Security here is the trap. The post office offers a good job, good conditions, decent pay, it’s hard to get fired (Chinaski routinely turns up drunk and takes time off without permission). There’s constant chivvying, tasks to be performed in times calculated by external consultants who’ve never done the job, penalties for going to the bathroom or getting a drink of water outside your allotted ten minute break, requirements as to how you sit on your stool while you sort, but if you can put up with all that you could spend decades with the post office. Those who do put on weight, sag and spread, but they’re secure. To Chinaski, it’s a form of death, a way of losing your own life.

Bukowski doesn’t just write about work, Chinaski is popular with women, despite being described by more than one character as looking like a wino. He’s obviously got some charisma, some charm, and although he generally treats women like convenient objects there’s a level at which he remains aware of their essential humanity. At times, there’s even a tenderness:

The blankets had fallen off and I stared down at her white back, the shoulder blades sticking out as if they wanted to grow into wings, poke through that skin. Little blades. She was helpless.

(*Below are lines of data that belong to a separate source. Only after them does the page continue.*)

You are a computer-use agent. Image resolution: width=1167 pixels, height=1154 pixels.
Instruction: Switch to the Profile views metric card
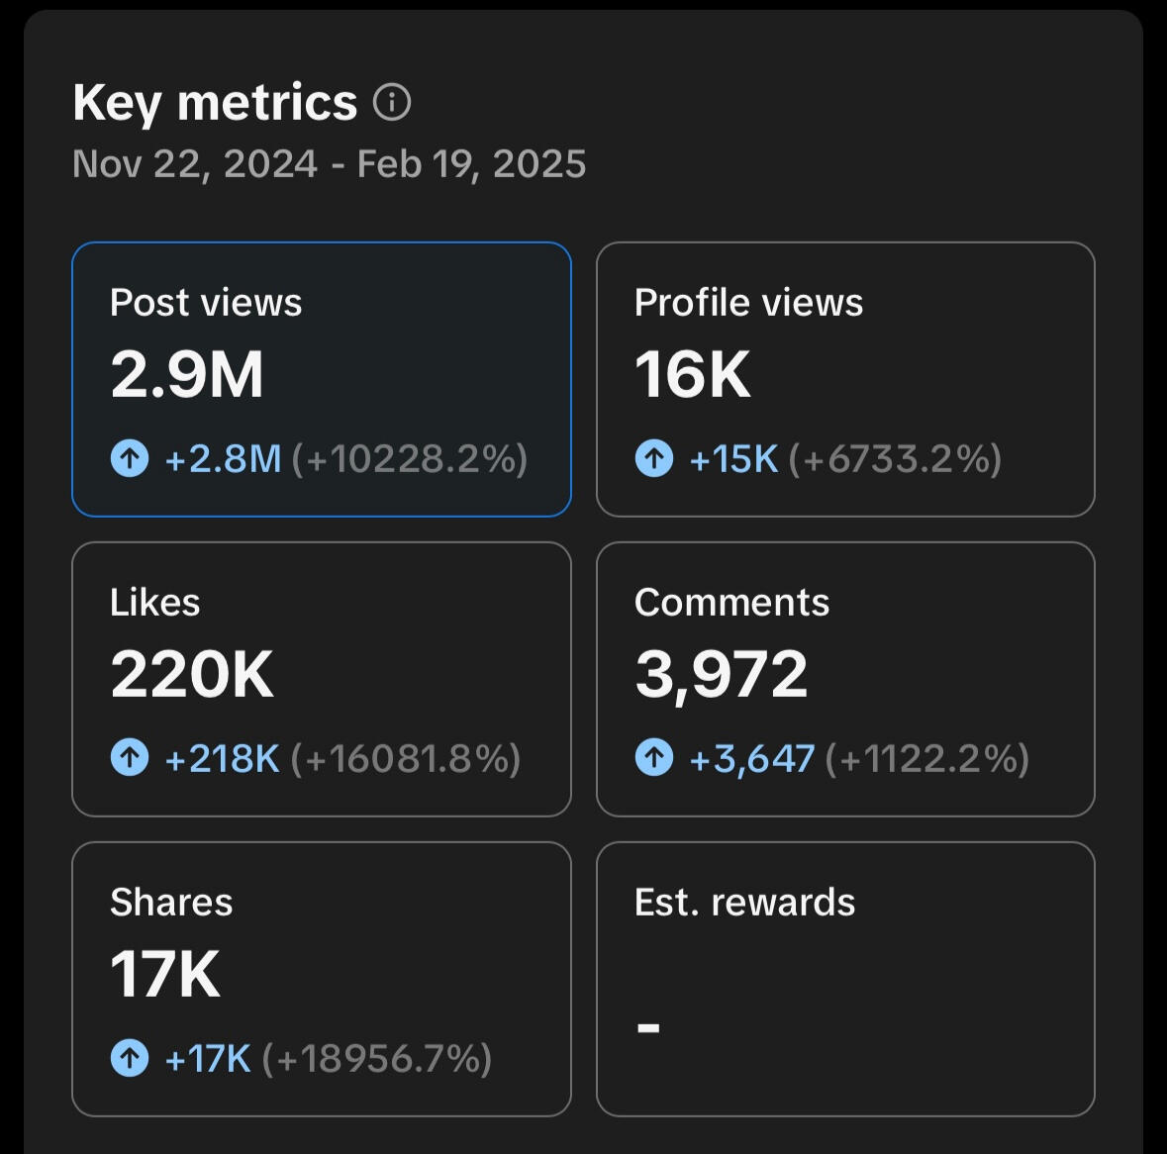click(x=845, y=379)
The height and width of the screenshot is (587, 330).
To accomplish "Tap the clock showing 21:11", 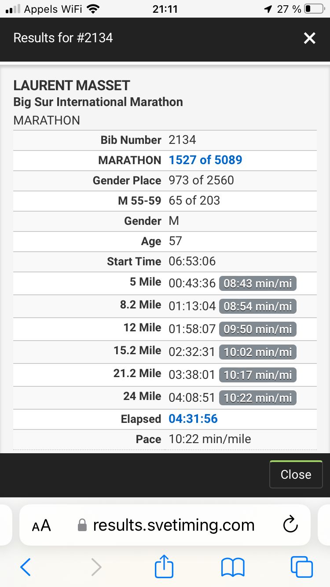I will coord(165,9).
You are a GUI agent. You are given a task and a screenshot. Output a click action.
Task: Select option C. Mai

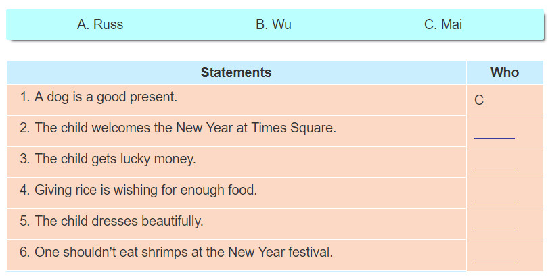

Chinaski just doesn’t connect that humanity, that vulnerability, with any implication that maybe he shouldn’t sleep with the next woman who’s available as soon as his current one is off to work.

Post Office is full of damaged people. Workmates who shout and boast of sexual conquests they’ve clearly never had. People who break down, crying in the locker room as they become too old to still sort post as fast as management requires. Chinaski’s world is a brutal one, supervisors care only about delivery targets, institutions are faceless and indifferent to those they employ, people are messy and drunk and needy but their society requires them to be none of those things. Chinaski inhabits the world of those who slip through the cracks, the people who stop coping, who maybe could never cope, the people who get old and never made enough to create a cushion that could make that bearable:

She got a job as a waitress, then lost that when they tore down the cafe to erect an office building. Now she lived in a small room in a loser’s hotel. She changed the sheets there and cleaned the bathrooms. She was on wine.

She went back to her room and put on her best dress, high heels, tried to fix up. But there was a terrible sadness about her.

This is a plotless novel. Stuff happens, but there isn’t really a story arc. Chinaski gets a job with the post office, leaves it and does some other stuff for a while, then returns to the post office. He has relationships, few friendships, he spends a lot of time drunk. That’s about it. What it is though is a portrait of what it’s like to be part of the itinerant underclass, the people in lousy jobs on poor wages, seen as unreliable by bosses who neither understand nor care about the chaos of their lives. These people start out with dreams, ambitions, desires like all of us. But along the way they get crushed, and Post Office in part shows us how:

I don’t know how it happens to people. I had child support, need for something to drink, rent, shoes, shirts, socks, all that stuff. LIke everyone else I needed an old car, something to eat, all the little intangibles.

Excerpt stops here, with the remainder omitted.